この本を読む勇気は私にはないかもしれません。
きちんと現状を把握しなければいけないと思うのですけれどね・・・。
日本ではペットを飼うことが簡単にできすぎると思いますよね。
海外のように飼う人の条件を厳しくしたり、ペットショップをなくすべきだと思っています。

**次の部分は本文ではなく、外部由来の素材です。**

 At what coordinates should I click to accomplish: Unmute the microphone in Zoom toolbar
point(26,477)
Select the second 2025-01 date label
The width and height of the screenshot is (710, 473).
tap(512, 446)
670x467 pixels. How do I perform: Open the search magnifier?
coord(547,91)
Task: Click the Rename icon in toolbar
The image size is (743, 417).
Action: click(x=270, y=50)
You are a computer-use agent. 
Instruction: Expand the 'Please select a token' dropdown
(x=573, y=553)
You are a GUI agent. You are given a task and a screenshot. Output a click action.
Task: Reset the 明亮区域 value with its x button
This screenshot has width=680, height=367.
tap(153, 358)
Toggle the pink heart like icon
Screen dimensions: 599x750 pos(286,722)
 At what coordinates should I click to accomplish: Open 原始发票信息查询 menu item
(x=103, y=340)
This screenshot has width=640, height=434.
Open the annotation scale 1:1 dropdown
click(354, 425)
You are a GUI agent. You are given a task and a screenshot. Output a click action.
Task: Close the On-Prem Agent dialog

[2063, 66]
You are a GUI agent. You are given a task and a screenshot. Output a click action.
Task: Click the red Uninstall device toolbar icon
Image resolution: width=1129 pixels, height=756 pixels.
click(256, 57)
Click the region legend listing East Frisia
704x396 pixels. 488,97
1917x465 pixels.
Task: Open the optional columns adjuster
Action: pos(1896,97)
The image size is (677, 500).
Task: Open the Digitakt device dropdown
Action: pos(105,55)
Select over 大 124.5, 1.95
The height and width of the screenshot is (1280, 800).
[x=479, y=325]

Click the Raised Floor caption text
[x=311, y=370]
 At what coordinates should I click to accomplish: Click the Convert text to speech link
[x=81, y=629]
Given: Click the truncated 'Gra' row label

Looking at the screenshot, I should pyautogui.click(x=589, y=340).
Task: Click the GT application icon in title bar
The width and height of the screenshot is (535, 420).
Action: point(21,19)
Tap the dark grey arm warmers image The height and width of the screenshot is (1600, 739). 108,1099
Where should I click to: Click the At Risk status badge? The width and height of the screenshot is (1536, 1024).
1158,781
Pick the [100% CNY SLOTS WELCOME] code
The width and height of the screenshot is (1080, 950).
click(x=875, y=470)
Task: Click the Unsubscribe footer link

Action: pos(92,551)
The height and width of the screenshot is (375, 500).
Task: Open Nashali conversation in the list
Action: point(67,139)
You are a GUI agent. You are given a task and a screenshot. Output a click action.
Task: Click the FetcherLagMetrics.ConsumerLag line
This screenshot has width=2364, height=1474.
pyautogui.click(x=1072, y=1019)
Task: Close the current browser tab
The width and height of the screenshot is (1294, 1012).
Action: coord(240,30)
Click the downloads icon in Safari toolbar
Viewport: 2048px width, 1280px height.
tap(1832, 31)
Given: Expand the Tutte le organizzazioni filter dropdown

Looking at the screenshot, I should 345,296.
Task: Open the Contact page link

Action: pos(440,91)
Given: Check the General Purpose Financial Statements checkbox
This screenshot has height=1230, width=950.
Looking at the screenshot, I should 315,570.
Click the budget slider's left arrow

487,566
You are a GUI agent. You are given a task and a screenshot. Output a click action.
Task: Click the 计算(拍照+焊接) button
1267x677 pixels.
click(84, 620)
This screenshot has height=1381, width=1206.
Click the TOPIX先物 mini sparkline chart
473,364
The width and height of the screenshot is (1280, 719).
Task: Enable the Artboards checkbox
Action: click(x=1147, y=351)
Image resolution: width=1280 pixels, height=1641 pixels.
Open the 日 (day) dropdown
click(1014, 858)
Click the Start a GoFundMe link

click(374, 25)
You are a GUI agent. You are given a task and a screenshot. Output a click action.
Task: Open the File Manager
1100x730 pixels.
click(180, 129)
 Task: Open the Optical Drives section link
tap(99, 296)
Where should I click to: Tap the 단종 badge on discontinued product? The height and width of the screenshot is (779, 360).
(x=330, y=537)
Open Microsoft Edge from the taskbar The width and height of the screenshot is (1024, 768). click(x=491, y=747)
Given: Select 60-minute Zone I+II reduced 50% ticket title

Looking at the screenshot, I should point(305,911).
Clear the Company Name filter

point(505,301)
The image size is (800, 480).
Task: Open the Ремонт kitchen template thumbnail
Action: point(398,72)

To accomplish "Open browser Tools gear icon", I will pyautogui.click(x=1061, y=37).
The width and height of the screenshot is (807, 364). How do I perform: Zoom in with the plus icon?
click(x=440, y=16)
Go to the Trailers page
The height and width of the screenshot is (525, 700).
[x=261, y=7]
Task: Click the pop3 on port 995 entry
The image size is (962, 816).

あとブリーダーというのも誰でもできてしまうというのもおかしいし。
そうされている方も多いと思うので気を悪くされるかもしれませんが、
基本的に1人暮らしで働いている人も飼うのはNGじゃないの?と思っています。
「家に帰ったときに待っていてくれる人(犬)がいるのがうれしい」
なんてバカなことを言う人には特に飼ってほしくないです。
返信する
ペットを飼うということ (kino)
2010-12-08 23:34:48
>sabunoriさん
ルポものなので、統計数値なども盛り込みつつ、
冷静に描かれているのが救いでした。
ペットビジネスというものを深く考えたことがなかったので
私はこの本、読んでよかったと思いました。
信じがたいひどい話も書いてありましたが、それを生み出したのは
”可愛い子犬”を求める客なんだもんなぁ・・・。
何事につけても、日本というのは”可愛い”をよしとする、
未成熟な社会なのだなぁ・・・とつくづく思います。